Karl Eigsti's setting - a cluttered room at center and a portion of an elegant, ascetic one to its right - immediately promises an unusual play at the Kreeger. "Catsplay" wholly rewards this anticipation. It is original, hilarious and deeply touching.
THis is the first American production of the European success by Istvan Orkeny, a Hungarian playwright who has been fortunate in Kreeger's choice of cast and in the adaptation by Clafa Gyorgyey. This is a play and performance to treasure and remember.
For years Mrs. Bela Orban and her sister, Giza, have lived at a distance, Orban in that cluttered Budapest room and Giza with her wealthy son's family in a luxurious manor at Garmisch-Partenkirchen. Phone calls and letter pierce the invisible curtain between Hungary and West Germany.
In Eigsti's larger room, Orban leads a lively life. He milliner neighbor, Mousie, who announces herself with a kitten's meeooou, learns that Orban has run into an old acquaintance at the butcher's, where every Thursday she shops for the weekly dinner she gives a fat, pompous, old fellow who once was a major operatic star. Such details, and ultimately many more, are conveyed to distant Giza.
In a staging technique for which the phone and letter devices become an easily accepted convention, Orban's infectious joy must contend not only with Giza's urgings that she lead a proper old age but also her translator-daughter, who has become a slave to the regime's strict disciplines. Sister and daughter have a very hot potato to handle and the activities of the lively widow become even livelier after she runs into chic and rather awful Paula at the butcher's.
Author Orkeny much of the time seems to be playing with us, introducing rich, imaginative humor in the episodes which flow during the sisters' communications.
But frivolity is not this Hungarian's purpose. He is drawing us into the sisters' philosophies and lives. Giza admits that all along she has envied the bear hugs Orban has given to whatever happens in her life, and even a hopeless, life-long live is not going to get the life-loving widow down.
Superb is the only word for Helen Burns as Orban, a grand part to be sure, but played by a highly resourceful actress. The result is almost as memorable as the experience of having seen Laurette Taylor in "The Glass Menagerie."

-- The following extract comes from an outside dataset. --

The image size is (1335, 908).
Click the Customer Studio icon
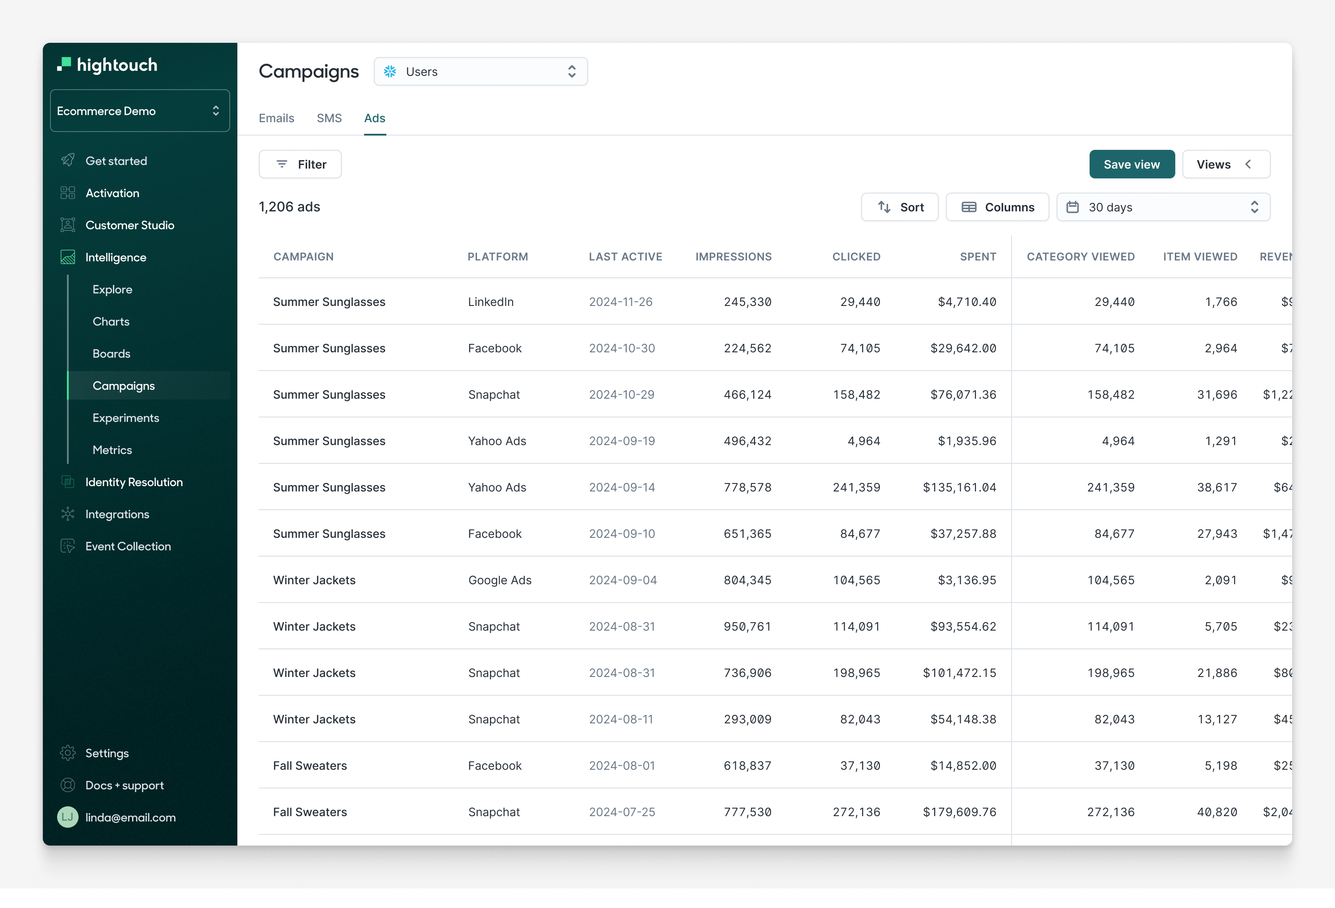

Nor is the theme unlike "you Can't Take It with You." Paula Trueman was the dancing Effie in that and here, years later, she's wondrously whacky as Mousie. The part of Giza demands that Katherine Squire rely largely on her voice and she does so splendidly. I. M. Hobson is most amusing as the old singer, as is the incidental music by Robert Dennis, Joseph Bieber, Phyllis Somerville, Michael Mertz and Joan Croydon complete the exemplary cast. "Catsplay" will be catnip for the Kreeger.